🃏 GHAS Flashcards

Q: What is CodeQL?

A: GitHub's semantic code analysis engine. Treats code as data, uses queries (QL language) to find vulnerabilities and code patterns.

Q: What is push protection?

A: Blocks git push if it contains a detected secret. Prevents secrets from entering the repository. Part of secret scanning.

Q: What is the dependency graph?

A: Automatically maps all dependencies in a repository based on manifest files (package.json, requirements.txt, etc.).

Q: What is SARIF?

A: Static Analysis Results Interchange Format — standard JSON format for static analysis tool output. GitHub supports SARIF uploads.

Q: What is the difference between Dependabot alerts and security updates?

A: Alerts: notifications about vulnerabilities. Security updates: automatic PRs to fix vulnerable dependencies.

Q: What is a custom secret scanning pattern?
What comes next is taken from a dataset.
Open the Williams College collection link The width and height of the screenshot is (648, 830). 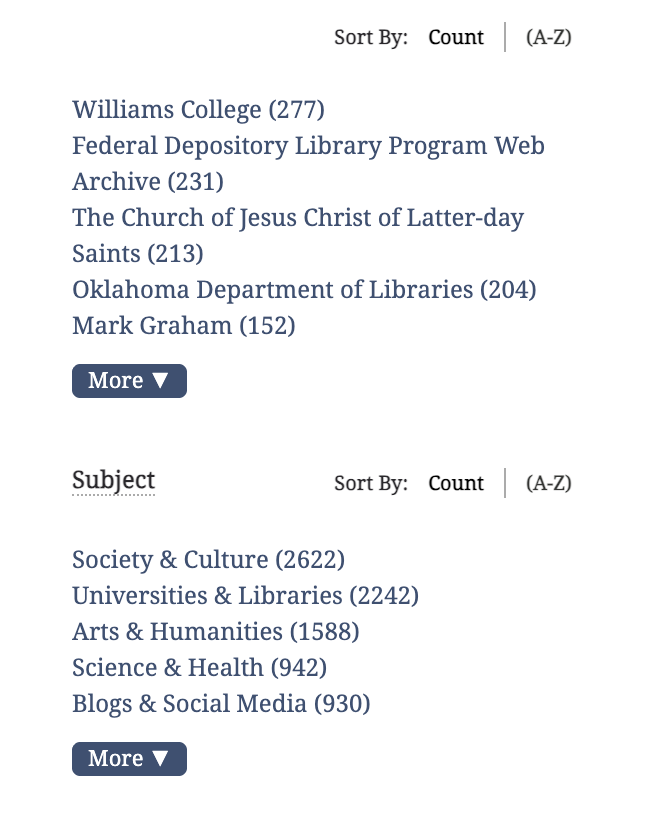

A: User-defined regex patterns to detect organization-specific secrets not covered by built-in patterns.

Q: What is the security overview?

A: Org-level dashboard showing code scanning, secret scanning, and Dependabot alert status across all repositories.
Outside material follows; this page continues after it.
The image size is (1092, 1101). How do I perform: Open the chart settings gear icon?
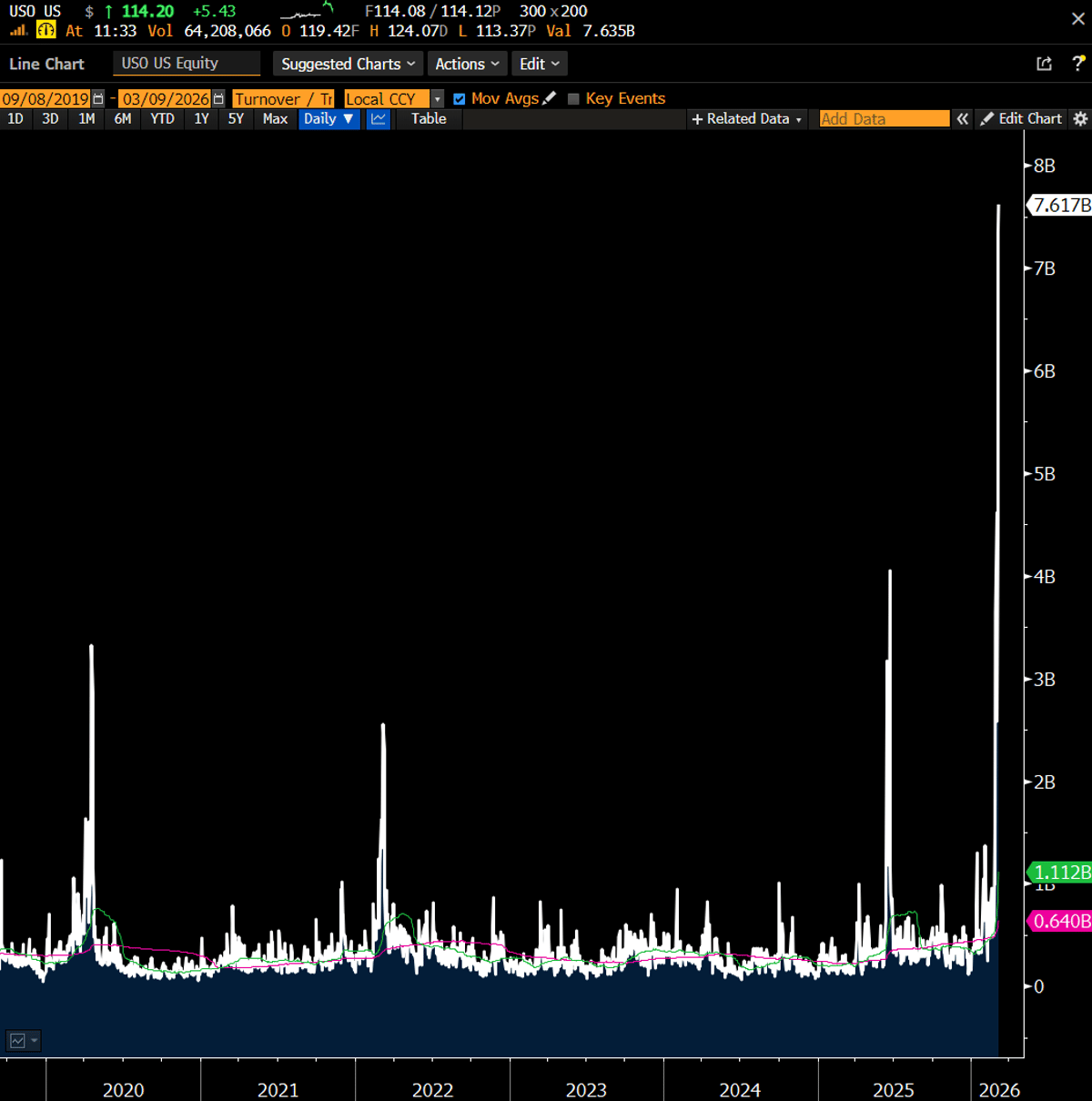point(1079,119)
Q: What is dependency review?

A: A GitHub Actions workflow that checks PRs for newly introduced vulnerable dependencies and can block merge.

Q: What is an SBOM?

A: Software Bill of Materials — inventory of all components/dependencies in software. GitHub can export via dependency graph.

Q: How does CodeQL default setup work?

A: Automatically configures code scanning for supported languages. No workflow file needed. Uses GitHub-hosted analysis.